Item analysis followed established psychometric standards. Difficulty was defined as the mean proportion of correct responses (0‐1). Values between 0.30 and 0.70 are generally considered optimal, those greater than 0.70 indicate easy items, and those less than 0.30 indicate difficult items [15,16]. The point-biserial correlation was classified as follows: negative correlation (r<0), very low correlation (0≤r<0.10), low correlation (0.10≤r≤0.20), and acceptable correlation (r≥0.20) [15]. The discrimination index (D) was calculated as the difference in difficulty between the upper and lower 27% performance groups, with values of 0.40 and above considered excellent; 0.30‐0.39, good; 0.20‐0.29, acceptable; and those less than 0.20, poor [15,16]. Statistical analysis was performed using SPSS Statistics version 27 (IBM Corp). Graphs were created with Prism 9 (GraphPad Software). Nominal variables were summarized as counts and percentages. The Shapiro-Wilk test was used to test for normal distribution. Group comparisons of categorical data were performed with the chi-square test or Fisher exact test if expected frequencies were less than 5. Continuous data were reported as mean and SD values and compared using the Mann-Whitney U test. A significance level of P≤.05 was applied.

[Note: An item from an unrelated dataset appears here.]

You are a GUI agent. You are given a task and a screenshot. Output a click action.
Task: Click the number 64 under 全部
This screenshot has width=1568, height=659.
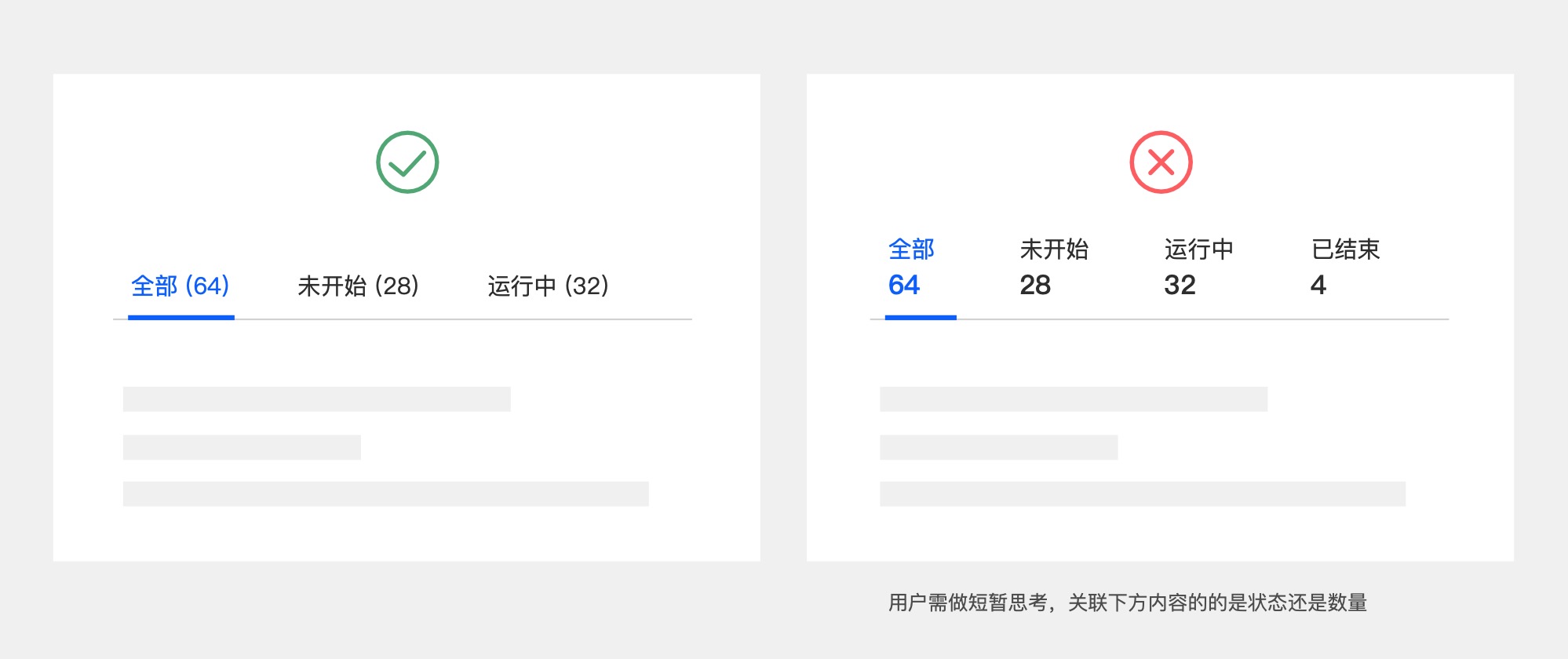905,286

Figure 1 summarizes the item-generation workflow, including consolidated inputs, supervised instruction-tuning, the custom GPT MCQ generator, and parallel faculty-written items converging into the examination.

Ethical Considerations

The study was submitted to the Ethics Committee of the University of Würzburg, which confirmed (reference number 2024-‐258-ka on November 11, 2024) that no formal review was required and that no ethical objections were raised.

Figure 1.

Item-generation workflow. Consolidated inputs (anesthesiology lecture slides, NKLM 2.0, prior examination items, faculty publications) inform supervised instruction-tuning of a custom GPT configured for single-best-answer MCQs to produce 15 AI-generated questions. In parallel, faculty authored 15 questions. AI: artificial intelligence; MCQ: multiple-choice question.

Results

A total of 30 MCQs were analyzed. One expert-generated item was excluded from analysis due to a strongly negative discrimination index (–0.22) and negative point-biserial correlation (–0.20). Its difficulty (P=.86) indicated a ceiling effect, suggesting that most students answered it correctly despite unclear key wording.

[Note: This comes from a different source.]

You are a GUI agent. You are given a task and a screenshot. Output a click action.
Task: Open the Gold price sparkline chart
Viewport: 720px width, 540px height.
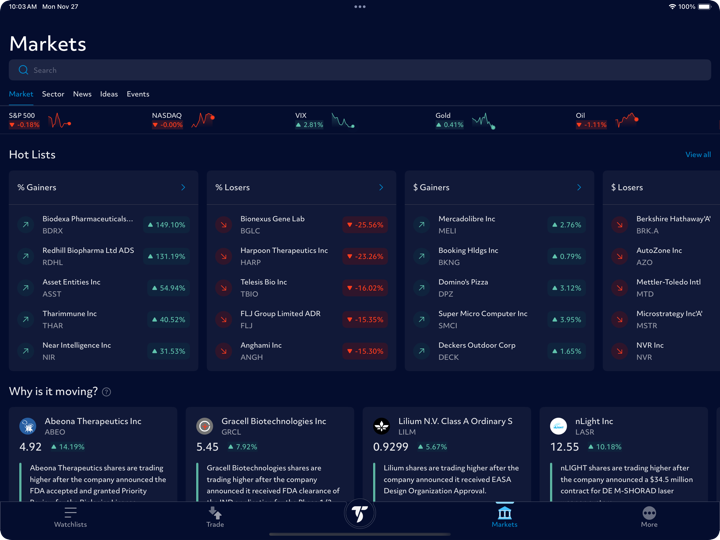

The final dataset therefore included 14 expert-generated and 15 AI-generated items. Table 1 displays the descriptive metrics for expert- and AI-generated items. Expert-generated items showed a mean difficulty of 0.81 (SD 0.19), a mean point-biserial correlation of 0.16 (SD 0.07), and a mean discrimination index of 0.09 (SD 0.08). AI-generated items had a mean difficulty of 0.79 (SD 0.18), a mean point-biserial correlation of 0.17 (SD 0.04), and a mean discrimination index of 0.08 (SD 0.11). Mann-Whitney U tests indicated no significant differences between expert- and AI-generated items with respect to difficulty (P=.38), point-biserial correlation (P=.96), or discrimination index (P=.59; Figure 2).

Table 1.

Overview of question metrics by expert and artificial intelligence (AI).

Question created by	Questions, n	Metrics
		Minimum	Maximum	Difficulty, mean (SD)
Expert
Difficulty	14	0.48	0.99	0.81 (0.19)
Point-biserial correlation	14	−0.02	0.20	0.16 (0.07)
Discrimination index	14	0.01	0.24	0.09 (0.08)
AI
Difficulty	15	0.44	0.98	0.79 (0.18)
Point-biserial correlation	15	0.08	0.25	0.17 (0.04)
Discrimination index	15	−0.07	0.33	0.08 (0.11)

Figure 2.

Psychometric characteristics of AI- and expert-generated multiple-choice items. (A) Item difficulty, (B) point-biserial correlation, and (C) discrimination index is displayed for each question. AI: artificial intelligence.

Reference ranges are as follows:

Difficulty (P)=0.30-0.70 is considered desirable;

Discrimination (r_pb)≥0.20 is considered acceptable;

r_pb<0 indicates flawed items [17].

The categorical distributions of item properties are summarized in Table 2.

Table 2.

Psychometric characteristics of expert- and LLM^a-generated items displayed side by side for difficulty, point-biserial correlation, and discrimination index.

	Questions, n (%)
	Expert-generated (n=14)	LLM-generated (n=15)
Difficulty categories
Extremely difficult (P≤0.25)	0 (0)	0 (0)
Tends to heavy (0.25<P≤0.4)	0 (0)	0 (0)
Optimal difficulty (0.4<P≤0.8)	5 (35.7)	6 (40.0)
Very simple (0.8<P≤0.9)	0 (0)	3 (20.0)
Extremely simple (P>0.9)	9 (64.3)	6 (40.0)
Point-biserial correlation categories
Negative correlation (r<0)	1 (7.1)	0 (0)
Very low correlation (0≤r<0.10)	0 (0)	1 (6.7)
Low correlation (0.1≤r≤0.20)	8 (57.1)	10 (66.7)
Acceptable correlation (r≥0.20)	5 (35.7)	4 (26.7)
Discrimination index categories
Urgent need for revision (D’<0)	0 (0)	3 (20.0)
Need for revision (0≤D’<0.2)	12 (85.7)	11 (73.3)
Check required (0.2≤D’<0.3)	2 (14.3)	0 (0)
Potential for improvement (0.3≤D’<0.4)	0 (0)	1 (6.7)
Item effectively distinguishes (D’≥0.4)	0 (0)	0 (0)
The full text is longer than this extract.